[FOM] Foundational Challenge

[Joe Shipman]

In case you’re wondering why I chose these criteria:

I don’t want to disparage, say, homotopy type theory as a better way of either finding or formalizing results in homotopy theory or other areas of mathematics. I only want to challenge claims that such systems improve on ZFC as a foundation for mathematics in general. If you not only can’t prove anything new, but can’t improve on the standard foundation for proving theorems  in the fundamental core that any proposed general foundation must cover, then however nice your system is I don’t have a reason to prefer it to ZFC as the standard.

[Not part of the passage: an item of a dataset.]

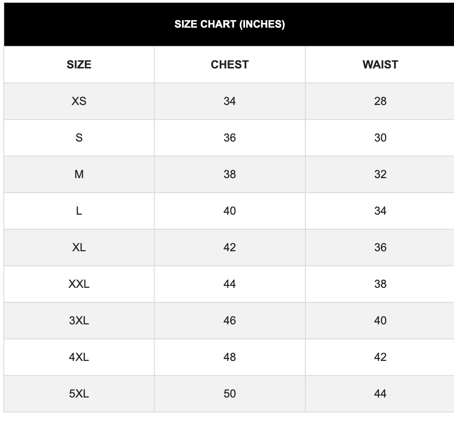The image size is (454, 435).
Task: Click the XL size cell
Action: coord(79,248)
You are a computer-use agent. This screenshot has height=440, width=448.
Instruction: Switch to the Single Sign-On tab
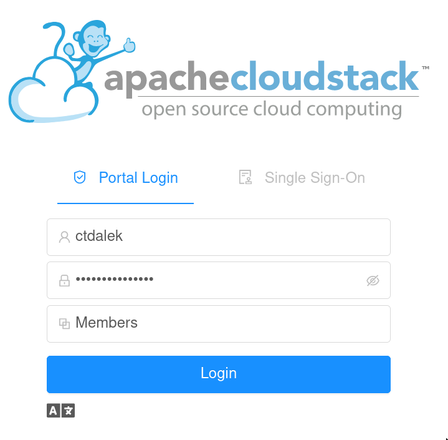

Alternative set theories like NF seem like possible candidates for meeting my second criterion but not my first, however I don’t have an example.

Non-set theories like homotopy type theory don’t seem to be able to handle arithmetic without going through the same steps set theory does after first building a set theory, but I’d love to be proven wrong about this.

Ordinary type theory is fine but almost trivial to interpret in ZFC (or even just ZC) so doesn’t satisfy either of my criteria.

— JS

Sent from my iPhone

> On Jan 9, 2020, at 10:45 AM, Joe Shipman <joeshipman at aol.com> wrote:
> 
> When I read about “alternative foundations”, I feel a bit like the physicists who wade through many papers on “Interpretations of Quantum Mechanics” and “Alternative Theories” without ever getting to either an honest new prediction of an experimental result that the standard theories can’t predict, or insights allowing standard predictions to be derived significantly more easily.
> 
> Therefore I issue the following challenge to proponents of any kind of “alternative foundations” to “ZFC plus large cardinals”.
> 
> I CHALLENGE YOU TO IDENTIFY:
> 
> An EXAMPLE of mathematics done in any “alternative foundation” to set theory, where EITHER
> a) it is not obvious that any result derived that is statable in set theory will be provable in ZFC plus a large cardinal of some kind
> OR
> b) it is an ARITHMETICAL result with a significantly shorter formal derivation from first principles than is possible in ZFC (“significantly” means “more than the usual amount of work to translate proofs formalized in Second Order Arithmetic into ZFC proofs”, which is a well-understood quantity).
> 
> — JS
> 
> Sent from my iPhone